DATA Waiver (“X-Waiver”) Requirement
Almost 20 million people live in counties without a single provider who is permitted to prescribe buprenorphine. Programs cited the time-consuming training (eight hours for physicians, 24 hours for nurses and physician assistants) as a major barrier to obtaining a waiver to prescribe. Congress should amend the Drug Addiction Treatment Act of 2000 (DATA Act) to allow eligible providers to prescribe buprenorphine without undergoing the mandatory training, the report recommends.

Limitations on Syringe Service Programs
Federal funding for syringe service programs has been minimal or inconsistent, the report says. Congress should lift the ban on using federal funds to purchase injection equipment at syringe service programs. States should also increase funding to these programs.

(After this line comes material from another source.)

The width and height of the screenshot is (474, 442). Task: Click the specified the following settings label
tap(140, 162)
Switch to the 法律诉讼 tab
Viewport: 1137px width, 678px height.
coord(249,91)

Same-Day Billing Restrictions
States should revise their billing policies to allow for more than one service in a given day; allow multiple providers to bill on the same day for the same patient; or allow the same provider to bill for different diagnoses, the report recommends.

Disconnect Between the Public Health and Criminal Justice Systems
More than 200,000 people who use heroin enter jail or prison annually. Entry into the criminal justice system is strongly correlated with increased HIV and HCV acquisition among people who inject drugs (81 percent and 62 percent increased risk, respectively). Correctional facilities should offer evidence-based screening and treatments for OUD and co-occurring infectious disease, so patients do not lose viral suppression or relapse upon release. States should also ensure that individuals exiting the criminal justice system are re-enrolled in insurance and connected with appropriate care in the community, the report says.

The recommendations also include addressing workforce and training inadequacies and improving data sharing, reducing stigma in clinical settings, and promoting harm reduction strategies. These strategies are grounded in providers “meeting patients where they are,” and recognizing small successes toward better health. They include distributing naloxone to patients and their family members, prescribing PrEP, and providing safe drug-use and safe-sex education.

Because of the scale of these dual epidemics, the report recommends that Congress authorize and appropriate funding in order to provide comprehensive, integrated services to low-income uninsured or underinsured individuals with co-occurring OUD and infectious diseases.

The study — undertaken by the Committee on Examination of the Integration of Opioid and Infectious Disease Prevention Efforts in Select Programs — was sponsored by the U.S. Department of Health and Human Services, Office of Infectious Disease and HIV/AIDS Policy.

The National Academies of Sciences, Engineering, and Medicine are private, nonprofit institutions that provide independent, objective analysis and advice to the nation to solve complex problems and inform public policy decisions related to science, technology, and medicine. They operate under an 1863 congressional charter to the National Academy of Sciences, signed by President Lincoln.